The season 7 premiere of Hawaii Five-0 contained a remarkably meta scene. While having a quiet moment in a hospital chapel, McGarrett meets a chatty older man who is waiting for his wife to get out of surgery. The man reveals that he was also once a police officer in Hawaii, but specifies that he ended his tenure a long time ago. Anyone who is familiar with the original Hawaii Five-O will recognize the man as the first iteration of Steve McGarrett, who was played by the actor Jack Lord.

This meeting of the two McGarretts was achieved through the use of CGI, as Lord died in 1998. It's a striking callback to the show's origins, and according to series executive producer and co-developer Peter M. Lenkov, the scene was meant to have even more significance. During an interview about the season 7 premiere with Entertainment Weekly Lenkov said, "I originally conceived of the idea — a scene between McGarrett and Jack Lord — to be the final scene in the series."

So, how did it end up in the premiere of season 7? In a post-series finale interview with Deadline, Lenkov revealed that they included the scene in season 7 because, at the time, he wasn't expecting the show to continue. He said, "It's a scene where I didn't think the CGI was that good, but I needed to put it in because I thought it was going to be the last year of the show."

Of course, the series ended up having three additional seasons, albeit without core cast members Daniel Dae Kim and Grace Park. But even the touching send-off fans did get wasn't part of the initial plan for the season 10 finale.

The season 10 finale wasn't supposed to be the end for Hawaii Five-0

In stark contrast to Lenkov's premature fears that Hawaii Five-0 would end with season 7, when the show did actually get canceled he and the rest of the creative team were already making plans for another installment. While speaking with TVLine, Lenkov revealed that the finale episode fans eventually saw had been retooled. The episode had initially been written to function as merely a season finale that would have set up the events of a season 11 that never came to pass.

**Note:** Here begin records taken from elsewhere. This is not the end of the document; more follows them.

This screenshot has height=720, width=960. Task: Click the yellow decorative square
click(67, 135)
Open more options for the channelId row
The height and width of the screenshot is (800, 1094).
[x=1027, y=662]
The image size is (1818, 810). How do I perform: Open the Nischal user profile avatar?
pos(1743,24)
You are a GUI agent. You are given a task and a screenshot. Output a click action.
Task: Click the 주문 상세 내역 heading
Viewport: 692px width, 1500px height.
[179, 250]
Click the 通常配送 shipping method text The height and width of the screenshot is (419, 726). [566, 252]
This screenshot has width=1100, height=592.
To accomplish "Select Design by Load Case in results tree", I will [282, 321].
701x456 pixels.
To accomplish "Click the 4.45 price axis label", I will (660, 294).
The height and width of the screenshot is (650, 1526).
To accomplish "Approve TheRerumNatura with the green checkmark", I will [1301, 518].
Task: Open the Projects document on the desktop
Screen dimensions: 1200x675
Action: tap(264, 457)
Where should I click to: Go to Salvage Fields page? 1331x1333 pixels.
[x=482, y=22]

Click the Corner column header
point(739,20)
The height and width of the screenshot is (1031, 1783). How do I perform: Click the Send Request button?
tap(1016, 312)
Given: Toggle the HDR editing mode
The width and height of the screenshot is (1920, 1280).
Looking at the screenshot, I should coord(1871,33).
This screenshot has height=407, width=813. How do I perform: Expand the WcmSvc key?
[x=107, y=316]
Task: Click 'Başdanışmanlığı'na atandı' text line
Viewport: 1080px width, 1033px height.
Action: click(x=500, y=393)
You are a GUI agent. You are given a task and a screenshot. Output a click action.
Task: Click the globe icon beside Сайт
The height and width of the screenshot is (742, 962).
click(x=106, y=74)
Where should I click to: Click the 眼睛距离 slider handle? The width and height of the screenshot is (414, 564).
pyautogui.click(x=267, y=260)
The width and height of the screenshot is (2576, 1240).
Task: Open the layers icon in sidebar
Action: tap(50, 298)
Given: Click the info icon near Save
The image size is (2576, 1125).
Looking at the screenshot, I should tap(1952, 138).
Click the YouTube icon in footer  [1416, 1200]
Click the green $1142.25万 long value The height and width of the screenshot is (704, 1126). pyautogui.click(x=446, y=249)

Lenkov specified, "I have 12 minutes of that show that are not in there that are on the cutting room floor." He went on to say that most of what ended up getting cut were what he described as "little cliffhangers" that would have teed up the action for season 11. These included the introduction of romance subplots and a storyline involving the Yakuza. The series had also recently introduced a new character, Lincoln Cole (Lance Gross), who was going to play a larger part in season 11 to help fill the McGarrett-shaped hole that O'Loughlin's planned exit would have left.

That all had to be scrapped in order to give the ending a greater sense of finality. While there's no doubt that Hawaii Five-0 fans were sad to see it end, it's hard to be upset with the moving finale that was ultimately delivered, especially considering how many times the plans were changed.